Il CEO Joseph Belanoff ha dichiarato che l’azienda è “sorpresa e delusa” e che Corcept incontrerà la FDA il prima possibile per capire quali dati o analisi aggiuntive servono e come portare avanti il dossier.

Tradotto: per questa indicazione il farmaco oggi non è approvato. Corcept deve capire esattamente cosa vuole la FDA, raccogliere quei dati (o rifare alcune analisi) e poi tornare con una nuova proposta o una ripresentazione della NDA.

Che cos’è una Complete Response Letter?

Una Complete Response Letter (CRL) è il modo formale con cui la FDA dice a un’azienda:

  • “Abbiamo finito di esaminare la tua domanda,
  • ma non possiamo approvarla così com’è.”

Nella lettera la FDA elenca i problemi che vede nella documentazione. Possono essere:

  • dati di efficacia mancanti o troppo deboli,
  • dubbi su sicurezza, dose o disegno degli studi,
  • questioni di produzione/qualità,
  • oppure aspetti pratici di utilizzo e di etichetta.

Una CRL non è:

  • un divieto definitivo sul farmaco,
  • un giudizio che “il farmaco non funziona mai”,
  • né la fine della storia.

È più simile a un “torna quando hai sistemato questi punti”. Dopo una CRL un’azienda può:

  • fare nuovi studi o raccogliere altri dati,
  • ri-analizzare gli studi esistenti per rispondere alle domande,
  • sistemare problemi produttivi o di etichetta,
  • e poi ripresentare la domanda di approvazione.

Per pazienti e investitori l’effetto concreto è un rinvio: il farmaco non può essere venduto per quella indicazione finché i punti della CRL non vengono risolti e la FDA non dà un nuovo via libera.
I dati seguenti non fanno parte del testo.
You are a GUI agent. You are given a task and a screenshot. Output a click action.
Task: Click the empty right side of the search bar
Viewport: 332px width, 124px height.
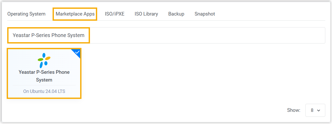[x=232, y=35]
Cosa ha contestato la FDA su relacorilant

Dai comunicati e dalle notizie, i messaggi centrali della FDA sono:

  • la FDA riconosce il successo di GRACE sul suo endpoint primario;
  • riconosce che GRADIENT ha valore di conferma;
  • ma ritiene che, messi insieme, questi studi non bastino a dimostrare in modo abbastanza netto l’efficacia di relacorilant nei pazienti con ipertensione secondaria a ipercortisolismo;
  • per questo motivo l’agenzia scrive che non riesce ad arrivare a un beneficio/rischio favorevole senza altri dati di efficacia.

Non ci sono riferimenti a problemi di produzione o a nuovi segnali di sicurezza. Il punto centrale è quanto siano convincenti i dati di efficacia per questa indicazione, secondo gli standard della FDA.

In parole molto semplici: la FDA non dice che relacorilant “non funziona mai”, ma dice “con i dati così come li vediamo ora non è abbastanza per approvare; vogliamo prove più solide”.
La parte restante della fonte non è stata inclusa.